Who Are the New Young Conservatives?

May 7, 2013 Topic: Muckety Mucks Region: United States Blog Brand: Jacob Heilbrunn

Who Are the New Young Conservatives?

A new generation of conservative intellectuals could revive the GOP—if they aren't run out of town.

The search is on for the new wave of presidential contenders in the GOP. Today's Washington Post has a lengthy piece on Texas Senator Ted Cruz, whose aides have suggested to the National Review that he considers himself presidential timber. So does Rand Paul. And Marco Rubio.

But what about the intellectuals and pundits who have generated the ideas that have animated the GOP over the past decades? Are there any fresh voices and ideas percolating that might act as a shot of iron into what has become a fairly anemic party? The Washington Monthly, that astute chronicler of the nation's capital, features a sprightly look by Ryan Cooper at the rise of what it deems a new and younger generation of reformist conservatives. Cooper, who suggests that, in the wake of the crushing November election loss, a form of glasnost is breaking out in the GOP, contrasts the GOP with the Democratic party in the 1970s. He indicates that the younger conservatives face a steeper path to success. Cooper observes:

It’s two decades after Bill Clinton’s first presidential victory, and there is still no Republican equivalent of the DLC. During last year’s GOP primary, the only candidate who ran as a moderate reformer, Jon Huntsman, garnered almost no party support, quit in disgust, and started advocating for a third party. The one commonality between the two reform periods is that, as with Democrats in the 1970s, the rethinking on the right today, such as it is, is being led by a loose network of reformist writers and policy intellectuals—though the task on the conservative side is more treacherous than it generally was for liberals.

The result is that conservative writers have been more careful to adhere to some pieties, while broaching what would until recently have been considered heretical thoughts enunicated by what Sen. John McCain tried to stamp as "wacko birds."

Who are the conservative writers that Cooper singles out? David Frum and Michael Gerson makes cameos. Overall, Cooper's choices are a somewhat heterogenous lot, ranging from Yuval Levin of National Affairs to Tim Carney of the Washington Examiner, from Daniel Larison of the American Conservative to David Brooks of the New York Times. But in many ways that's the point. Doctrinal unanimity is what has led the GOP into its current impasse. Larison is in some ways the most unpredictable member of this gallery of conservative authors. He is aptly described: "An acerbic critic of American interventionism in both parties, Larison has few fans among the GOP’s neoconservative wing. However, his brand of paleoconservatism is on the upswing among the more libertarian-minded Republicans, most recently on display during Rand Paul’s famous filibuster." Cooper may go somewhat astray in suggesting that with "Obama's relative hawkishness," Larison's views could gain greater traction in the GOP. Actually, unless I am misreading him, Larison has at times been complimentary of what he views as Obama's realist proclivities. So the gulf between the paleocons and Obamaites may not be all that great—unless, of course, Obama buckles and intervenes in Syria.

● Listed records
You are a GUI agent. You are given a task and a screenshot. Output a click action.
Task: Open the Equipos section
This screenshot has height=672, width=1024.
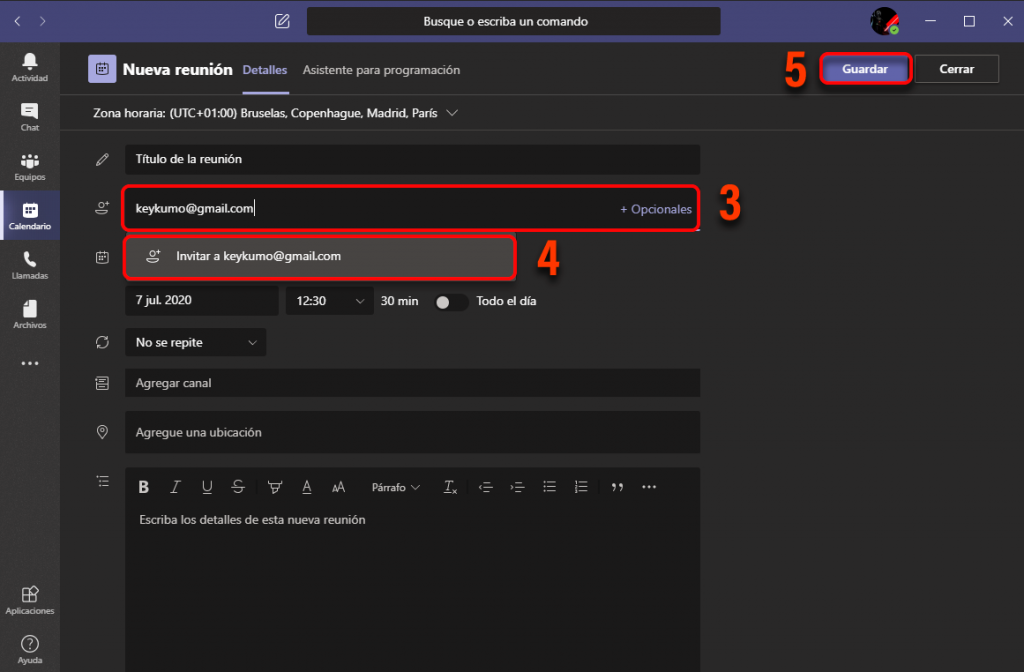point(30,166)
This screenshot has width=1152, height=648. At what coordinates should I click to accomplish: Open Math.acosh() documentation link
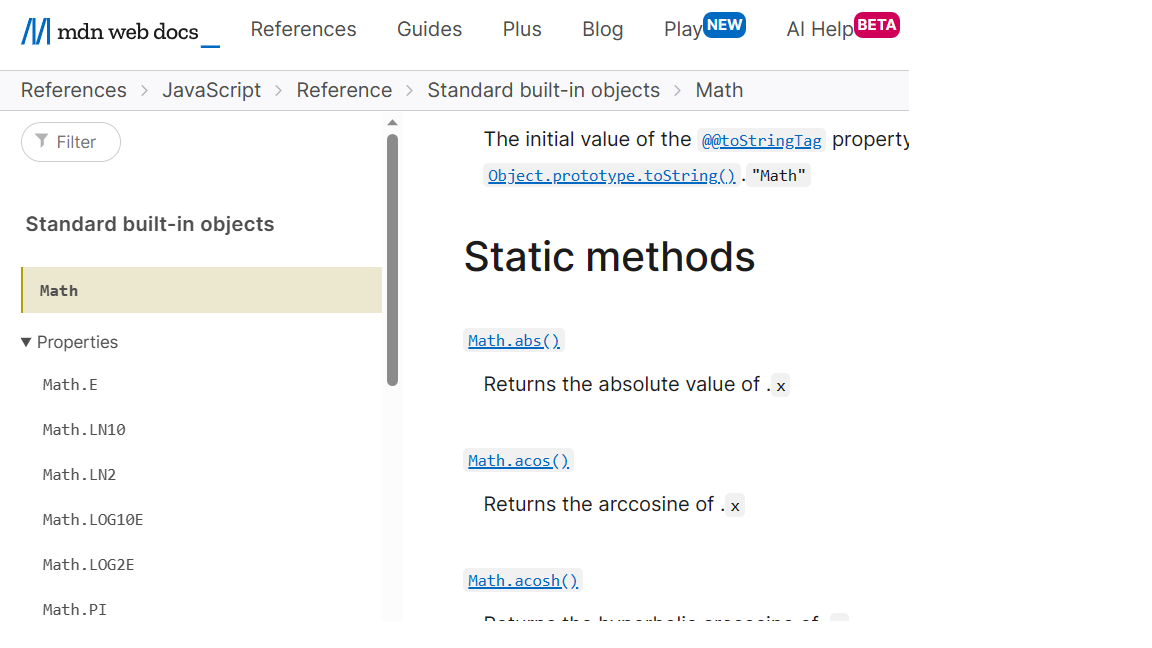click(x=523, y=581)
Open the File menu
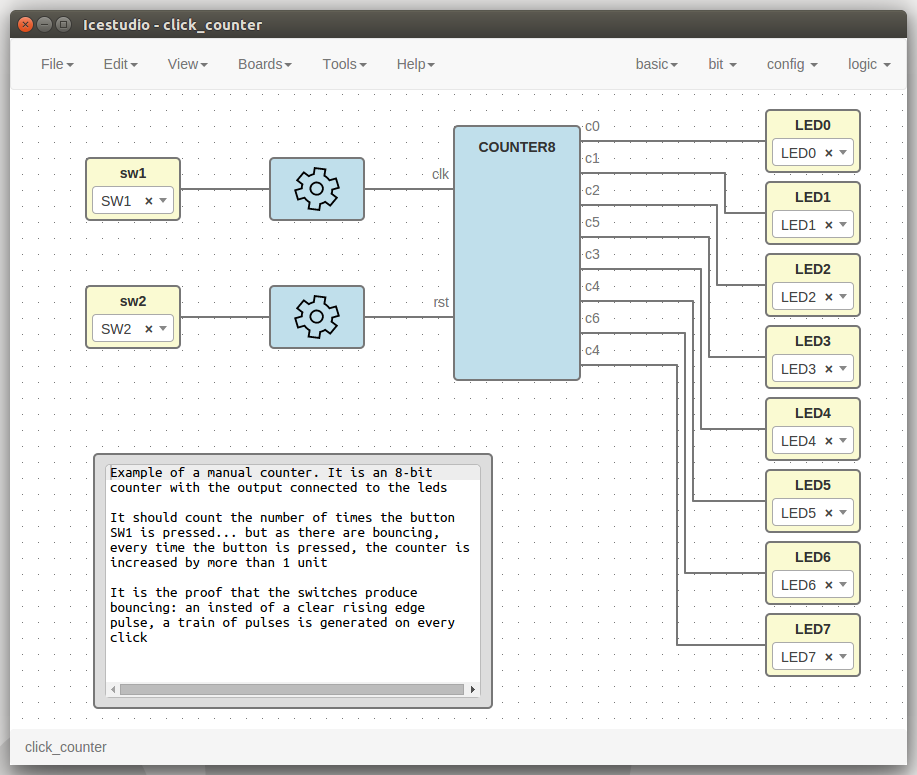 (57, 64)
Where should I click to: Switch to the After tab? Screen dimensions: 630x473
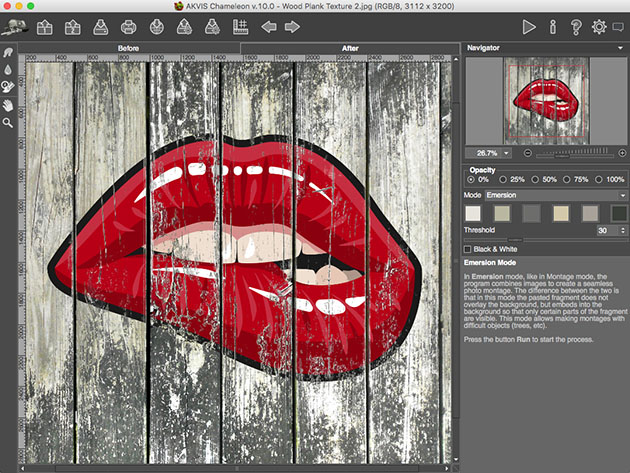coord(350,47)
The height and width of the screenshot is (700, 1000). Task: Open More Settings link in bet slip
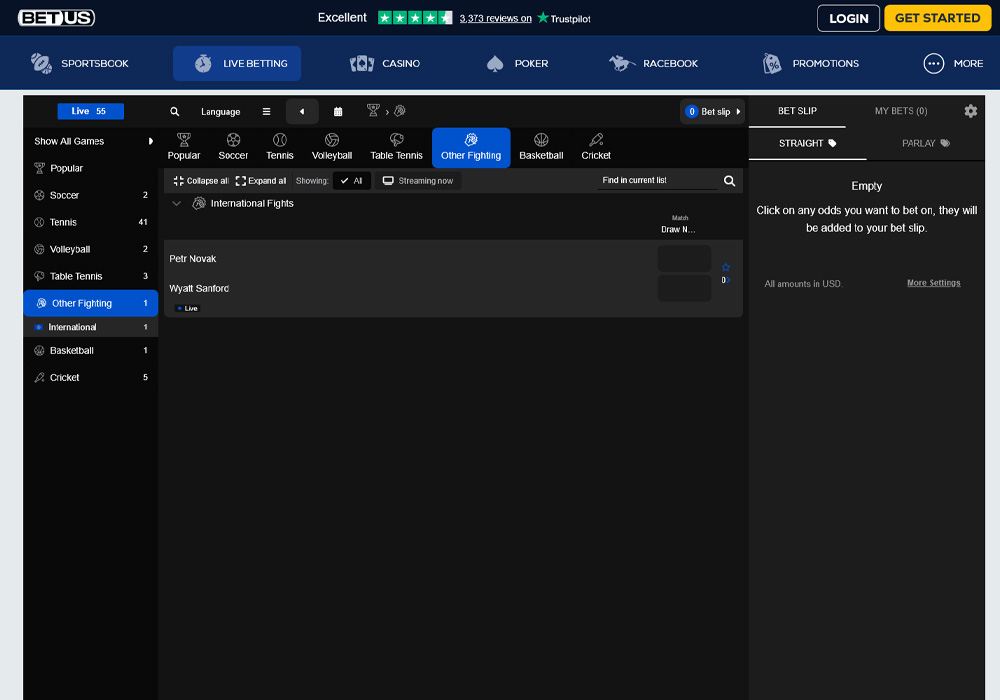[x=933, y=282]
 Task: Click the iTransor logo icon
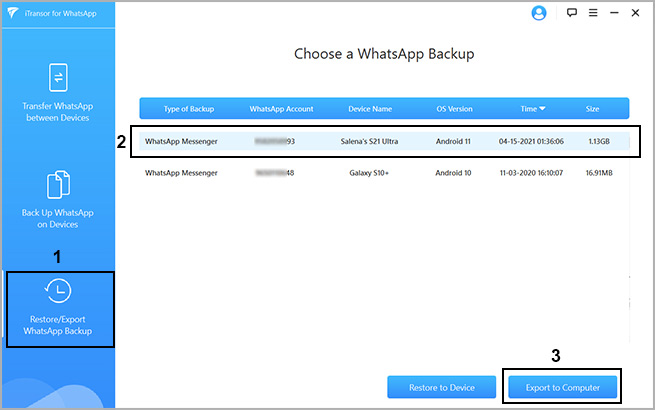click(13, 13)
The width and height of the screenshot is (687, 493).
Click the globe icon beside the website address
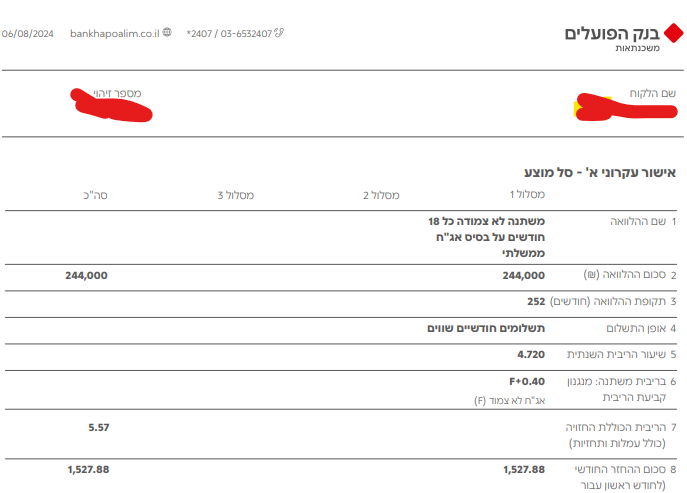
==
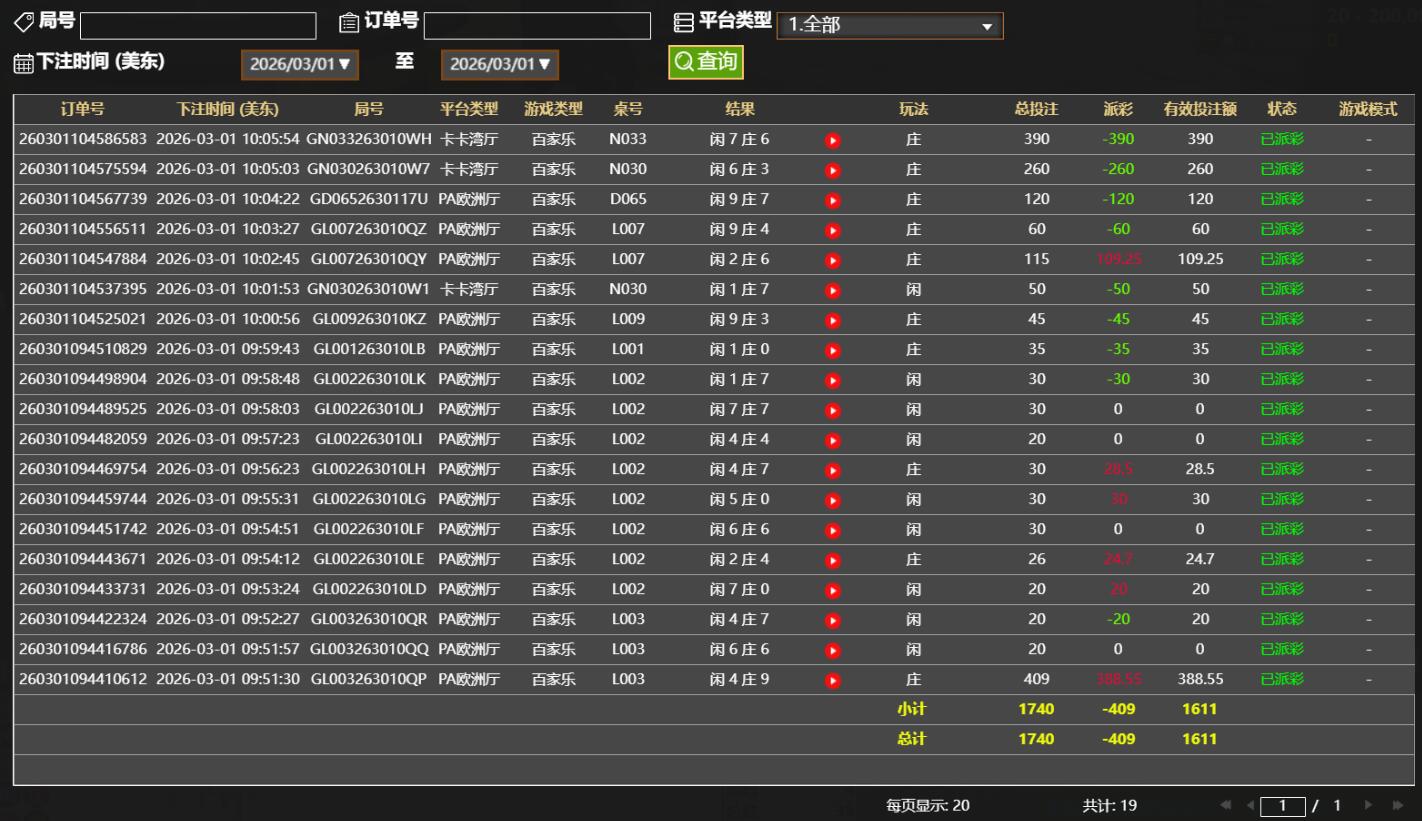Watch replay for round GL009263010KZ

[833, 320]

● What needs to be done
In the post on young conservatives, what publication is Daniel Larison associated with? The items that accompany this post on young conservatives have no connection to its content.

● Output of the exercise
The American Conservative.